MLCommons, a nonprofit organization dedicated to assessing the performance of artificial intelligence (AI) systems, has introduced a new benchmark named AILuminate to evaluate the negative aspects of AI technology. This benchmark specifically targets the responses of large language models to a comprehensive set of over 12,000 test prompts spanning 12 categories, including serious issues such as inciting violent crime, child sexual exploitation, hate speech, promoting self-harm, and intellectual property infringement. The models are evaluated and given a performance score ranging from “poor” to “excellent,” based on how well they manage or mitigate these harmful responses. To maintain the integrity of the testing process and to prevent the prompts from being used as training data that could allow models to perform optimally on the tests, the specific prompts remain undisclosed.
Peter Mattson, the founder and president of MLCommons and a senior staff engineer at Google, acknowledges the challenges inherent in measuring potential AI harms. He points out that AI is still a nascent technology and that the discipline of AI testing is likewise in its infancy. He believes that having effective means to assess the safety and risks posed by AI systems is crucial not only for societal welfare but also for the stability and competitiveness of the market. As AI technologies continue to evolve, the necessity for reliable and independent evaluation methods will become increasingly important, especially as political landscapes shift.
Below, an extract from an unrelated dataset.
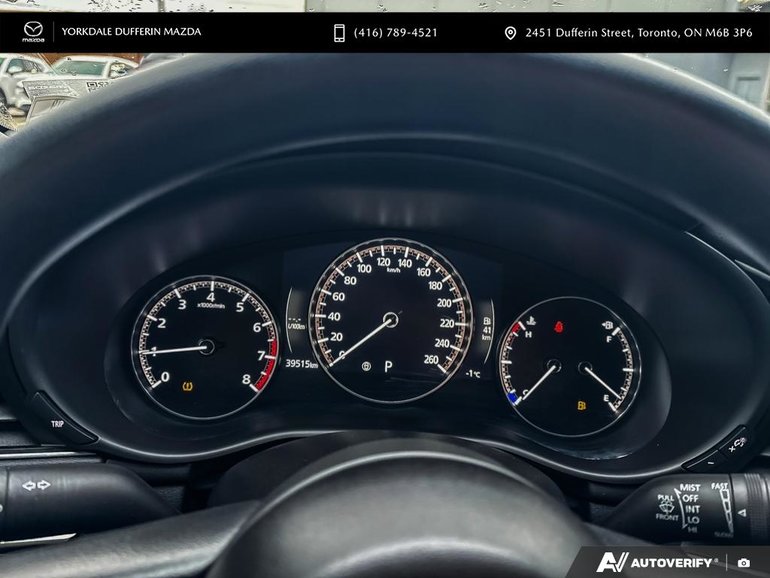Click the amber low fuel warning icon
770x578 pixels.
[581, 406]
In the context of evolving US governance approaches to AI regulation, there may be heightened relevance for standardized assessment instruments like AILuminate. With the potential return of Donald Trump to power, he has indicated plans to dismantle President Biden’s AI Executive Order, which aimed to ensure that AI technologies are developed and deployed responsibly. This order also set the foundation for an AI Safety Institute tasked with conducting safety evaluations of advanced models. As policymaking continues to shape AI regulation, MLCommons’ benchmark could play a pivotal role in fostering accountability within the industry.
Moreover, the implications of AILuminate extend beyond the United States, presenting opportunities for a more global dialogue on AI-related harms. MLCommons includes members from various international companies, notably China-based corporations such as Huawei and Alibaba. By engaging these international stakeholders, the benchmark could facilitate a comparative analysis of AI safety practices across different nations, allowing for a broader understanding of how safety mechanisms are employed worldwide. This comparative dimension could enhance collaboration and standardization efforts in the ever-evolving field of AI.
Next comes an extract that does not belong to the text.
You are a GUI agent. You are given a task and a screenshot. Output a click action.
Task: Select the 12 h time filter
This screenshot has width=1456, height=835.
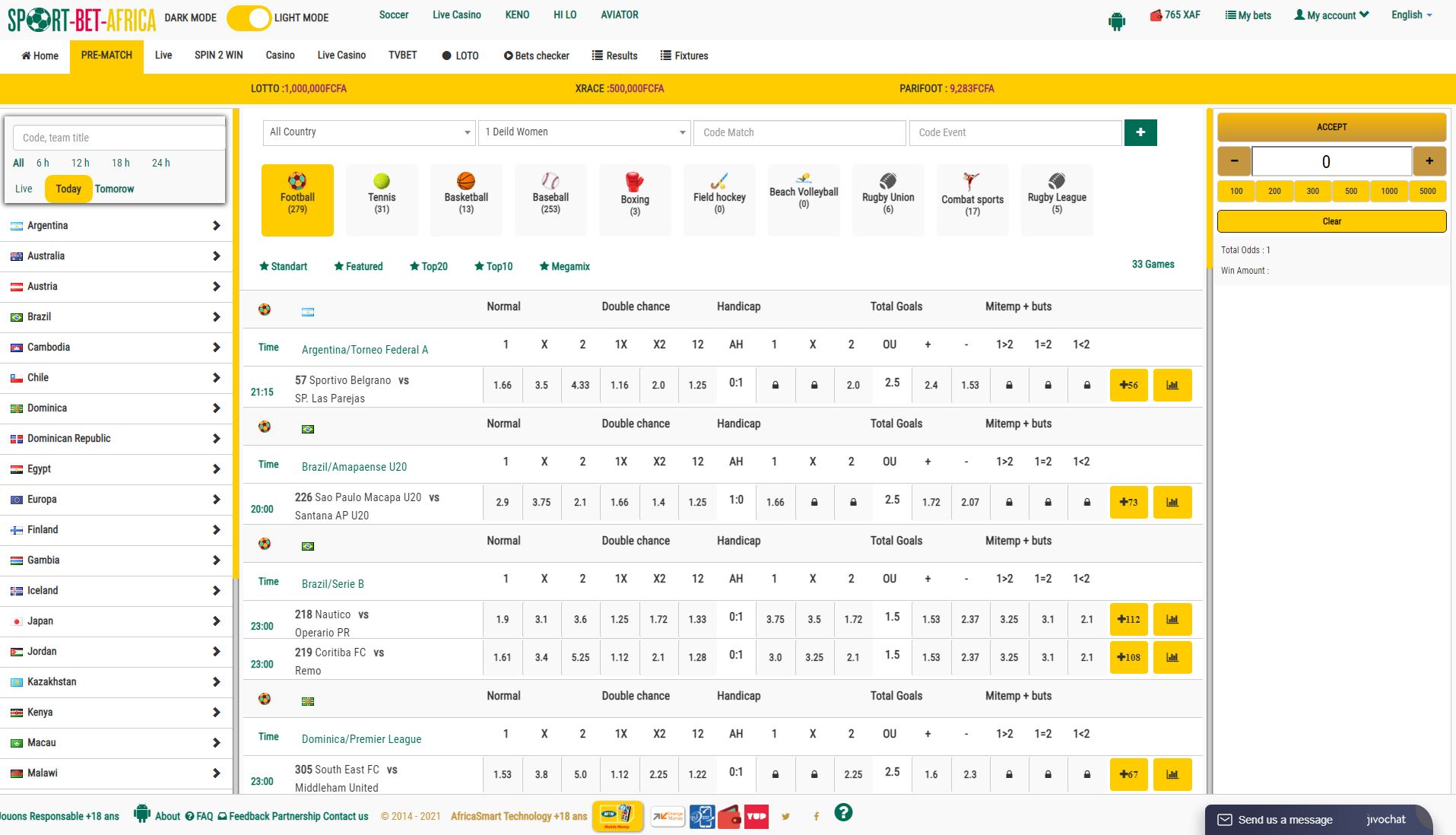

Several significant U.S. AI firms have already utilized AILuminate to gauge the safety of their models. Notable examples include Anthropic’s Claude model, Google’s smaller model Gemma, and Microsoft’s Phi, all achieving “very good” ratings during testing. In contrast, OpenAI’s GPT-4o and Meta’s largest Llama model received “good” ratings, indicating some room for improvement. The Allen Institute for AI’s OLMo model, however, received the lowest rating of “poor,” which Mattson clarifies is attributable to its design as a research tool not explicitly intended to prioritize safety. This range of results highlights the utility of AILuminate in promoting continual improvement among AI entities.
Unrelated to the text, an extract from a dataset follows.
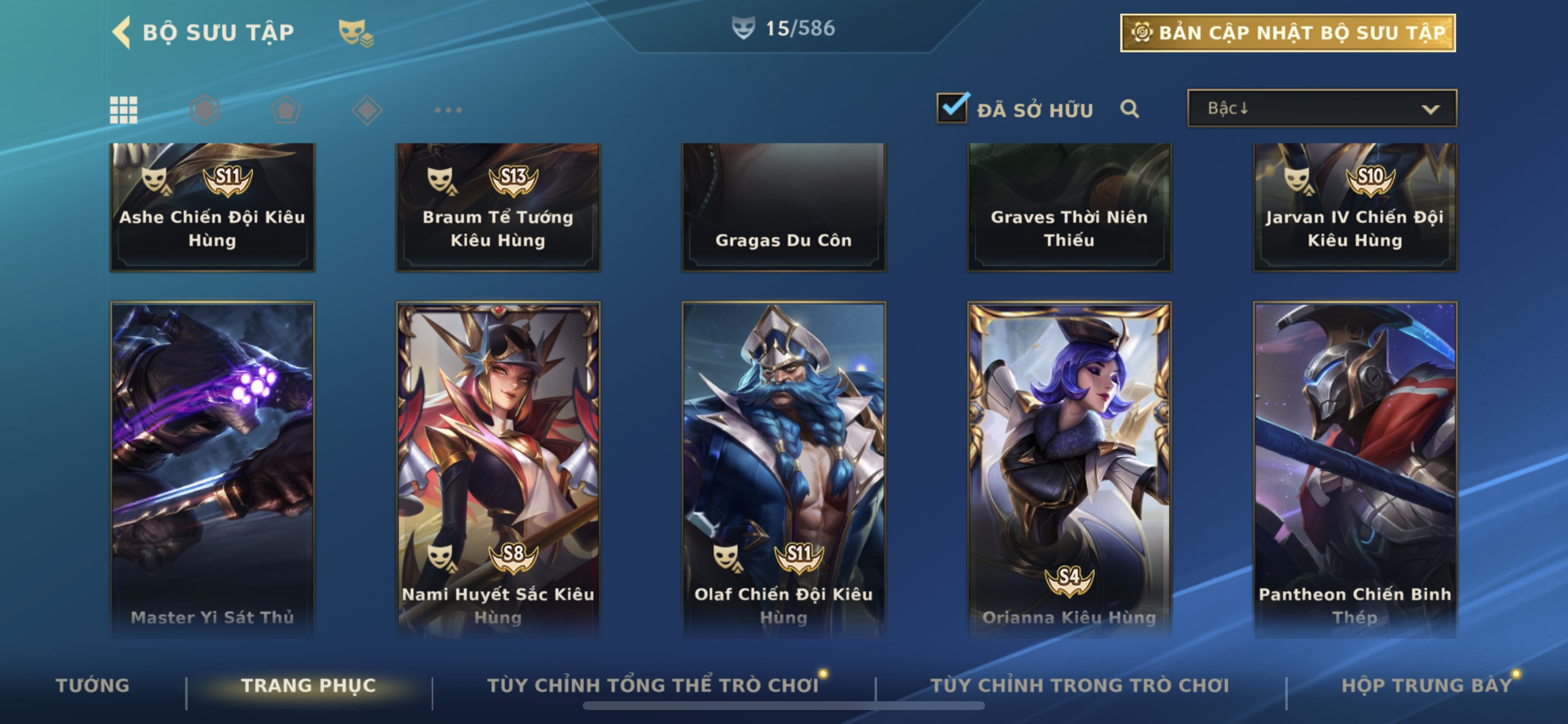
Task: Open the magnifier search icon
Action: click(1129, 109)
The emergence of AILuminate is seen as a step towards introducing scientific rigor to the evaluation processes surrounding AI technologies. Rumman Chowdhury, the CEO of Humane Intelligence—a nonprofit focused on testing AI behaviors—echoes the sentiment that best practices and inclusive measurement methods are essential for ensuring AI models meet societal expectations and ethical standards. By championing a standardized approach to assessing AI risks, MLCommons may lead the charge in establishing more responsible development cycles for AI technologies that prioritize safety alongside innovation, ultimately ensuring that as these powerful tools progress, they align with the broader needs and values of society.